MATERIAL SHOWN
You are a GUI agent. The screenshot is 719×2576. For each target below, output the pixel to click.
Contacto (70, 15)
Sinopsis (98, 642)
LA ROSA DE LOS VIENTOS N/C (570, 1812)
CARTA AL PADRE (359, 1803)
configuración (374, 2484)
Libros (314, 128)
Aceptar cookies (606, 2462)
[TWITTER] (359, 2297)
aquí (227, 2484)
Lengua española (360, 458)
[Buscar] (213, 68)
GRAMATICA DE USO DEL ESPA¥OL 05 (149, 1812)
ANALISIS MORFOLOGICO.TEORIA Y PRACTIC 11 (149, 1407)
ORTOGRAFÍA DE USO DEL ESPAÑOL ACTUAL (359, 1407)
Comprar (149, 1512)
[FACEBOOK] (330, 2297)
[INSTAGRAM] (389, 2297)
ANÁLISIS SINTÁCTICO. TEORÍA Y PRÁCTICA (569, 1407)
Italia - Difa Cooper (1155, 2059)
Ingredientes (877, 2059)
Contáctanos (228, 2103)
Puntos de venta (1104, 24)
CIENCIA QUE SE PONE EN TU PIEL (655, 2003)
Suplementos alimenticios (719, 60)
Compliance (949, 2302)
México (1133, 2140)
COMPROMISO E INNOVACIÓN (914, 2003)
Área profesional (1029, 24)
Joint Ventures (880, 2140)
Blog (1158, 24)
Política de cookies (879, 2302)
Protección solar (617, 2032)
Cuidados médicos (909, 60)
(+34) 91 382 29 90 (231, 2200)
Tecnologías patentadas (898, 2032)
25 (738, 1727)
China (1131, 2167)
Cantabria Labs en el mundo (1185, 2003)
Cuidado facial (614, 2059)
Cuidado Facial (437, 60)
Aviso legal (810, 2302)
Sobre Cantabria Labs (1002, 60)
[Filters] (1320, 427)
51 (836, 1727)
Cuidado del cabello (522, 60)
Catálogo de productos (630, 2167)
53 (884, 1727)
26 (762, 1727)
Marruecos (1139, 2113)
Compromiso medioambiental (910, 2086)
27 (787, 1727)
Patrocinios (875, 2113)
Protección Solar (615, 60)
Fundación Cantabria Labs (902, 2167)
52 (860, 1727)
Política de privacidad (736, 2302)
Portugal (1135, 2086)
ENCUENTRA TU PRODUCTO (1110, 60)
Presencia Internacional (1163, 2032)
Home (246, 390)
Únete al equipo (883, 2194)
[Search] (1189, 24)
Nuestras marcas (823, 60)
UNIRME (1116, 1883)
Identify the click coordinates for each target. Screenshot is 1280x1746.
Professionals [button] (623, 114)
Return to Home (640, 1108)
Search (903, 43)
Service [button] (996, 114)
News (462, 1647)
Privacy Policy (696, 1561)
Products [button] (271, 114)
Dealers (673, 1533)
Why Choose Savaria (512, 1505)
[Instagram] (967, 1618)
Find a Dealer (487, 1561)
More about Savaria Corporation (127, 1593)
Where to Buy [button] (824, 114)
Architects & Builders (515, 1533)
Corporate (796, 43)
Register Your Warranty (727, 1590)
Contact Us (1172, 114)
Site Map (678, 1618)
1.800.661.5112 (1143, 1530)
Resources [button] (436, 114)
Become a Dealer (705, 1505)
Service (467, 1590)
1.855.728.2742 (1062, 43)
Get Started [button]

PROBLEM REQUIREMENTS
Write out the full listing without altering anything.

EXERCISE RESPONSE
You are a GUI agent. The screenshot is 719×2576. For each target below, output the pixel to click.
Contacto (70, 15)
Sinopsis (98, 642)
LA ROSA DE LOS VIENTOS N/C (570, 1812)
CARTA AL PADRE (359, 1803)
configuración (374, 2484)
Libros (314, 128)
Aceptar cookies (606, 2462)
[TWITTER] (359, 2297)
aquí (227, 2484)
Lengua española (360, 458)
[Buscar] (213, 68)
GRAMATICA DE USO DEL ESPA¥OL 05 (149, 1812)
ANALISIS MORFOLOGICO.TEORIA Y PRACTIC 11 (149, 1407)
ORTOGRAFÍA DE USO DEL ESPAÑOL ACTUAL (359, 1407)
Comprar (149, 1512)
[FACEBOOK] (330, 2297)
[INSTAGRAM] (389, 2297)
ANÁLISIS SINTÁCTICO. TEORÍA Y PRÁCTICA (569, 1407)
Italia - Difa Cooper (1155, 2059)
Ingredientes (877, 2059)
Contáctanos (228, 2103)
Puntos de venta (1104, 24)
CIENCIA QUE SE PONE EN TU PIEL (655, 2003)
Suplementos alimenticios (719, 60)
Compliance (949, 2302)
México (1133, 2140)
COMPROMISO E INNOVACIÓN (914, 2003)
Área profesional (1029, 24)
Joint Ventures (880, 2140)
Blog (1158, 24)
Política de cookies (879, 2302)
Protección solar (617, 2032)
Cuidados médicos (909, 60)
(+34) 91 382 29 90 (231, 2200)
Tecnologías patentadas (898, 2032)
25 (738, 1727)
China (1131, 2167)
Cantabria Labs en el mundo (1185, 2003)
Cuidado facial (614, 2059)
Cuidado Facial (437, 60)
Aviso legal (810, 2302)
Sobre Cantabria Labs (1002, 60)
[Filters] (1320, 427)
51 (836, 1727)
Cuidado del cabello (522, 60)
Catálogo de productos (630, 2167)
53 (884, 1727)
26 (762, 1727)
Marruecos (1139, 2113)
Compromiso medioambiental (910, 2086)
27 (787, 1727)
Patrocinios (875, 2113)
Protección Solar (615, 60)
Fundación Cantabria Labs (902, 2167)
52 (860, 1727)
Política de privacidad (736, 2302)
Portugal (1135, 2086)
ENCUENTRA TU PRODUCTO (1110, 60)
Presencia Internacional (1163, 2032)
Home (246, 390)
Únete al equipo (883, 2194)
[Search] (1189, 24)
Nuestras marcas (823, 60)
UNIRME (1116, 1883)
Identify the click coordinates for each target. Screenshot is 1280x1746.
Professionals [button] (623, 114)
Return to Home (640, 1108)
Search (903, 43)
Service [button] (996, 114)
News (462, 1647)
Privacy Policy (696, 1561)
Products [button] (271, 114)
Dealers (673, 1533)
Why Choose Savaria (512, 1505)
[Instagram] (967, 1618)
Find a Dealer (487, 1561)
More about Savaria Corporation (127, 1593)
Where to Buy [button] (824, 114)
Architects & Builders (515, 1533)
Corporate (796, 43)
Register Your Warranty (727, 1590)
Contact Us (1172, 114)
Site Map (678, 1618)
1.800.661.5112 (1143, 1530)
Resources [button] (436, 114)
Become a Dealer (705, 1505)
Service (467, 1590)
1.855.728.2742 (1062, 43)
Get Started [button]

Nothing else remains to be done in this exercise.